My bisexual in the closet younger brother killed himself and tried to make it look like murder, because someone was threatening to out him and there was nothing he could do to stop it. It fell on me to explain that to those who would listen, and to those who would not and still today think he was murdered.
Running out of money again and living on the homeless edge for a couple of more years did not cause me to want to kill myself.
My daughters and I reconciled and that was wonderful.
A small inheritance from my father got me off the homeless rolls.
During the covid lock down, my father’s main estate settled, and I figured he was paying me a living wage.
By then, other parts of my body were behaving differently from their original design, and I started wishing I would not wake up in the morning.
I wondered continually why old, ailing, beloved pets are put down by animal doctors, but old, ailing people are required by their loved ones and doctors and laws to suffer as long as possible, regardless of how much it cost$?
That’s when I realized I was fucked, and I figured I was not alone by any means, but maybe it was rare for anyone to just come out and say it where someone else might hear or read it. 
I shared my sentiments with a retired veterinarian friend, who had taught many years at Auburn University’s vet school. He said he understood completely, but he was retired and could not help me when I felt it was time for me to be put down, and that’s when I knew I was fucked again.
So, I go to bed each night hoping the mother ship will come fetch me, and I wake up each morning wondering why I am still here, and then I thank God, or whatever inspired the internet, which gives me plenty to do with my ten fingers and a laptop, which I could not possibly have imagined when I entered highschool and my father said he thought I should take a typing course, because being able to type had proven very valuable to him. 
In the middle of my life, I became a writer, then I became a novelist and a poet, writing far way out of any box I had ever seen or heard about.
And then I learned about blogging, and that became a cosmic milky way for me.
And then came more stranger than fiction books and novels even stranger than the early novels.
And then came free podcasting and the free internet library, archive.com, and, dang if people weren’t reading and watching my looney ass all over the world, and when I croak my droppings will still be around for who the hell knows how long? 
Not eternal life, but then, maybe the internet replaced God for much of humanity 🙂. 
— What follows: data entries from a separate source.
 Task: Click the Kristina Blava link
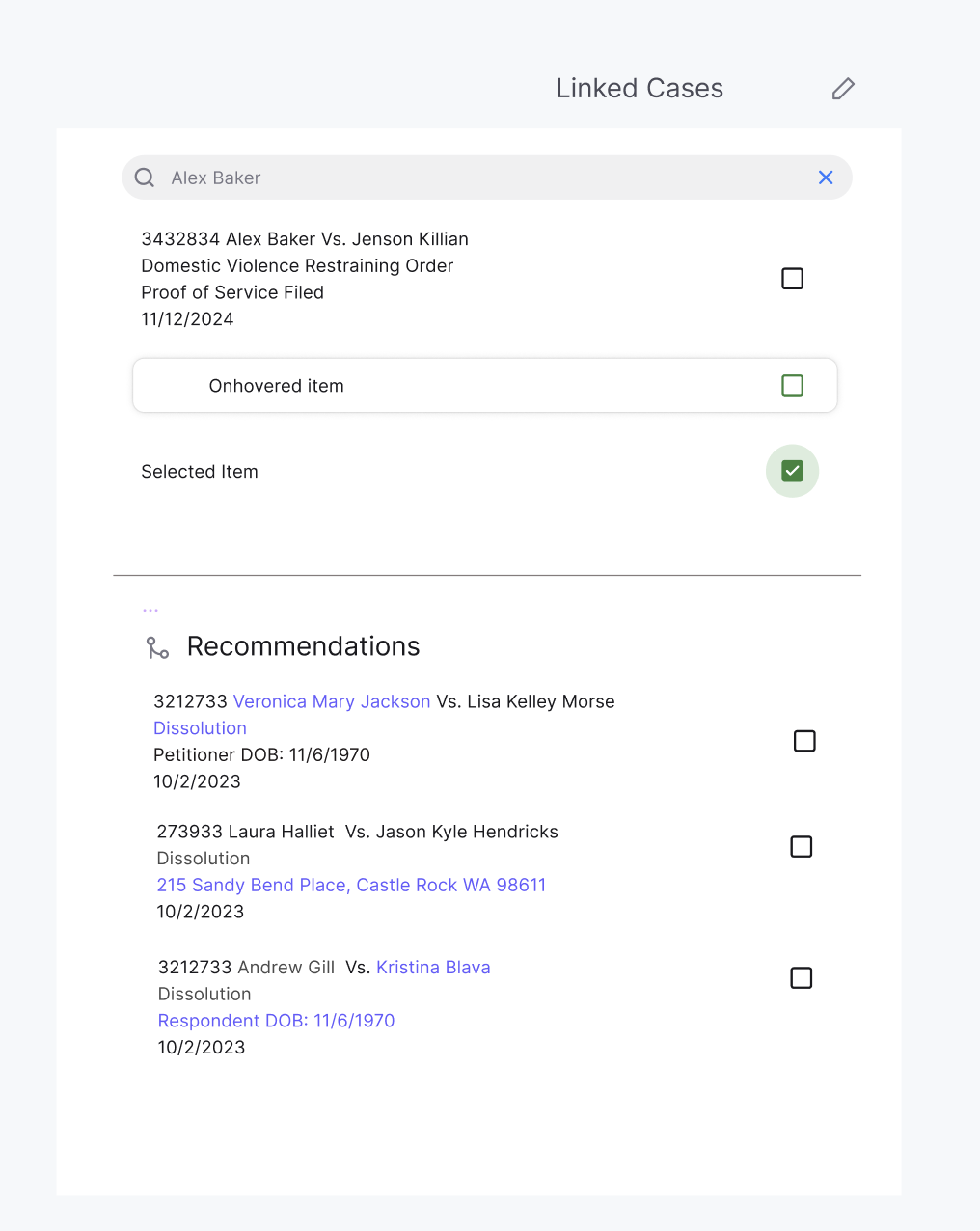pyautogui.click(x=433, y=967)
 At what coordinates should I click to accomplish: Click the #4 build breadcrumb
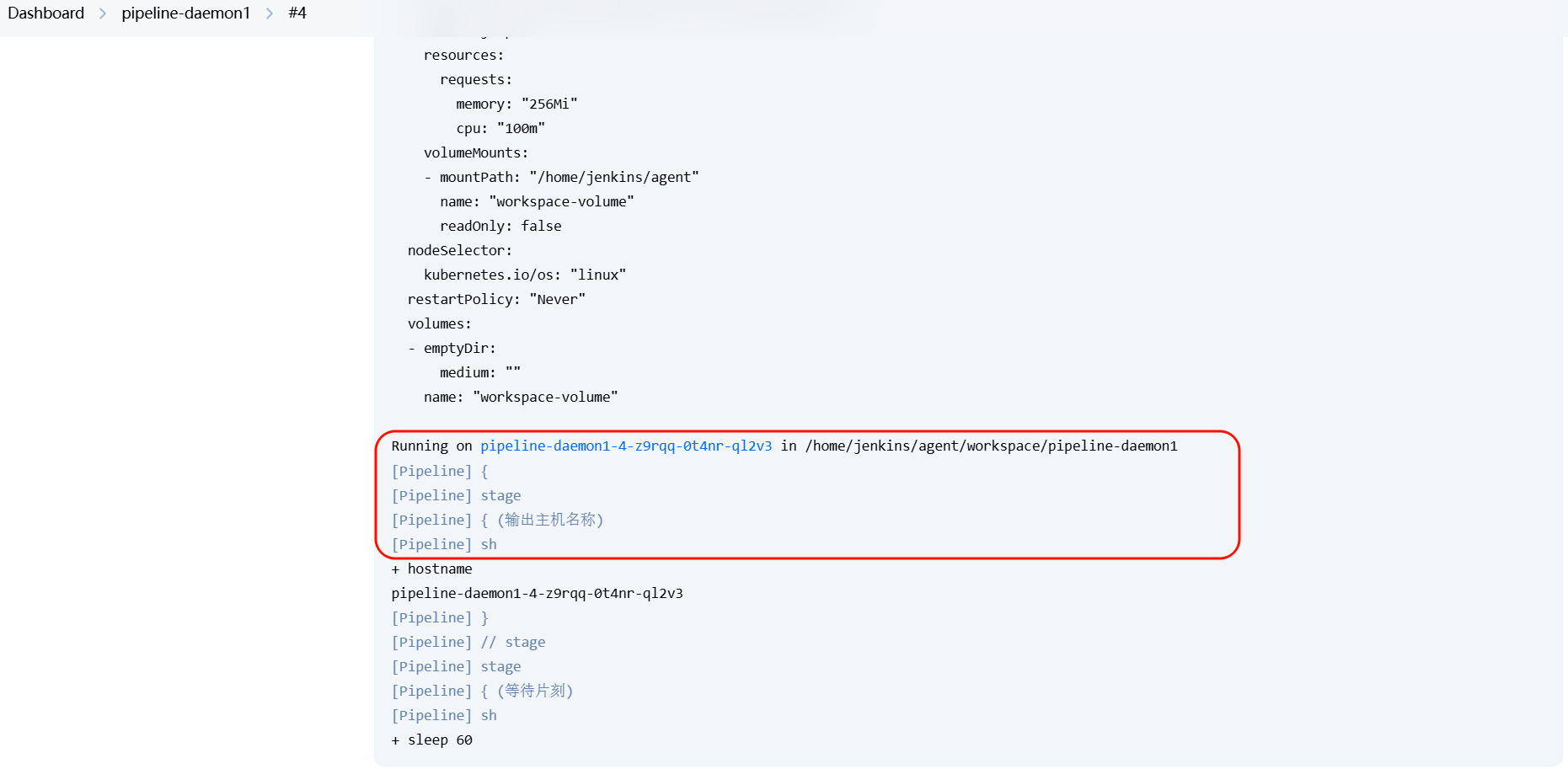(297, 13)
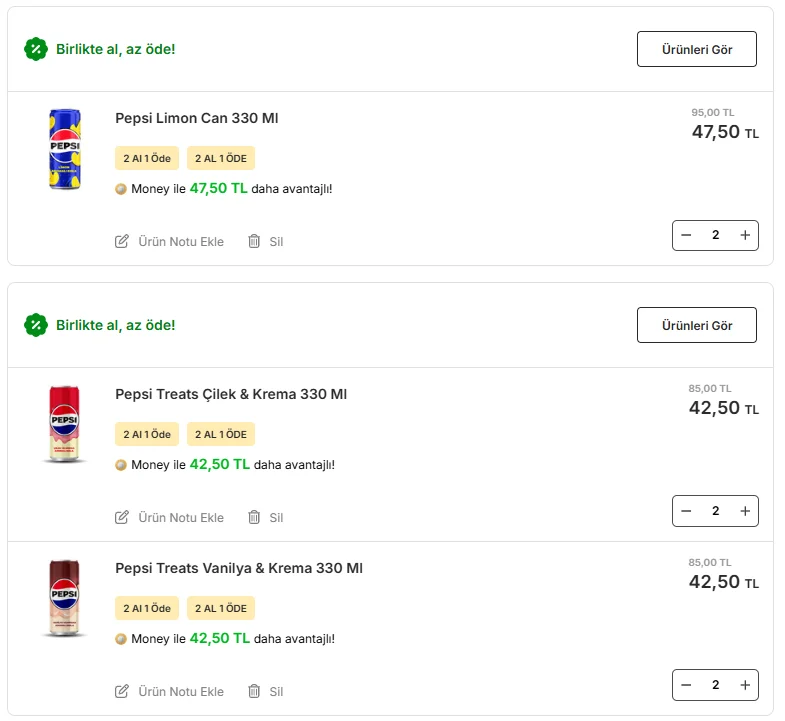This screenshot has height=721, width=785.
Task: Increase Pepsi Treats Çilek & Krema quantity
Action: [x=745, y=511]
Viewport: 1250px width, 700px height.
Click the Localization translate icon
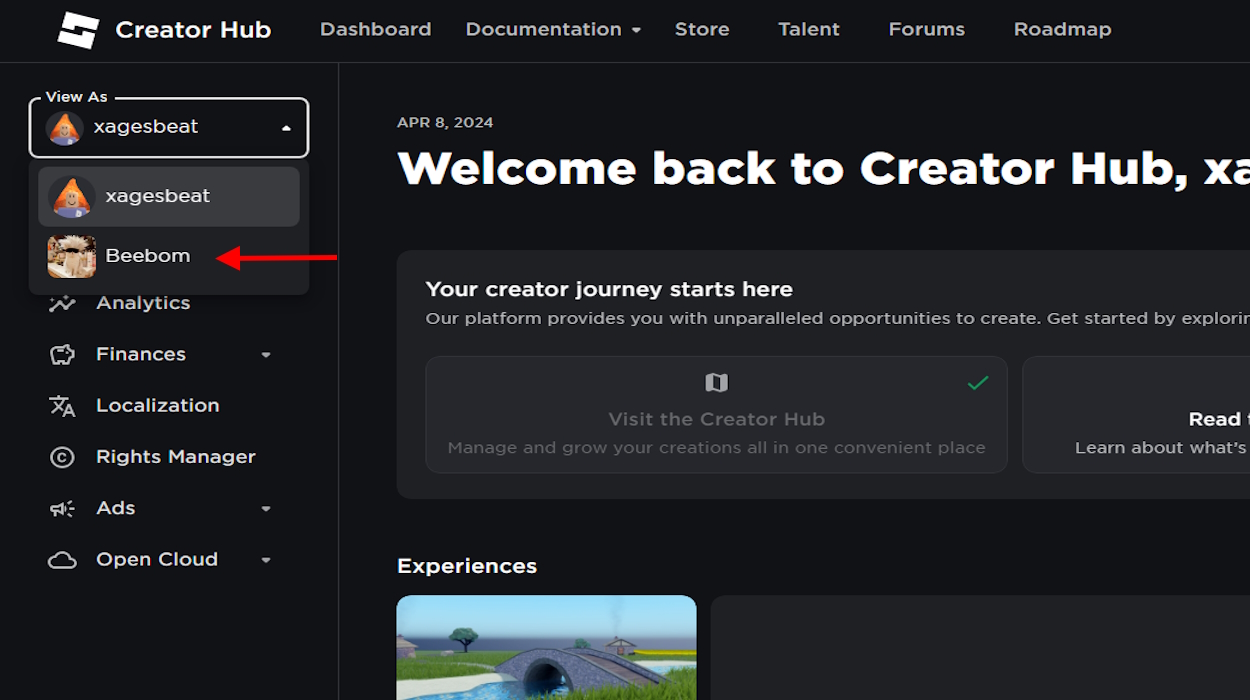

I ain’t no James Joyce, and this loopy portrait of a young man with no artistic leanings whatsoever, which all changed, and somewhere along the line, actually the spring of 1994, when this naughty lady of shady lane wiggled her way up out of him one word at a time and his ex-lawyer pen could not but obey its jealous mistress.
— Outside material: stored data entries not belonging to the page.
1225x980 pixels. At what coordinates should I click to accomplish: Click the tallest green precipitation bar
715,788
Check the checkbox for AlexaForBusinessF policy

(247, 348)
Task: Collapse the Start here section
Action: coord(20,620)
He feels deep beauty in the dark pool from which his writings flow, she clings to him like fine silk, precious oil, she feels solid, compressed, like… a black pearl, growing every larger from inside out, with each stroke of his pen, pushing her precious waters over her banks into his dreams and life.
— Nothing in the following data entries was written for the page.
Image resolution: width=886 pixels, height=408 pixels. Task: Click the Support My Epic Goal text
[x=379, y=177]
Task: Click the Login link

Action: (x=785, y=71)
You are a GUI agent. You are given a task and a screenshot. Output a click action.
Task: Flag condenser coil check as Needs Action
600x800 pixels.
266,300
It was many years after my son died that I realized his mission was complete, he had done his loving vicious best to blast irreparably to smithereens the sacred hardened in concrete molds my parents and their parents and I had built to contain me. 
The first clue, though, was in the spring of 1994, when this bolt of love lightning arrived:

Only fools rush in
where angels fear to tread,
but if there were no fools,
who’d lead the angels?

For a couple of weeks, I felt something huge and wonderful wiggling and squeezing its way into me. Often I wept, and then one day I heard, “This thing coming into you is your angel twin, and it will live out your life with you.”
Tears welled in my eyes and heart.
Then, I heard, “By the way, this is your son.”
My knees buckled, and I nearly fell to the ground.
I’ve had a remarkably rich, adventuresome life, and while getting older and more feeble really sucks, and I keep wondering why I’m still here, I get up each morning and type something.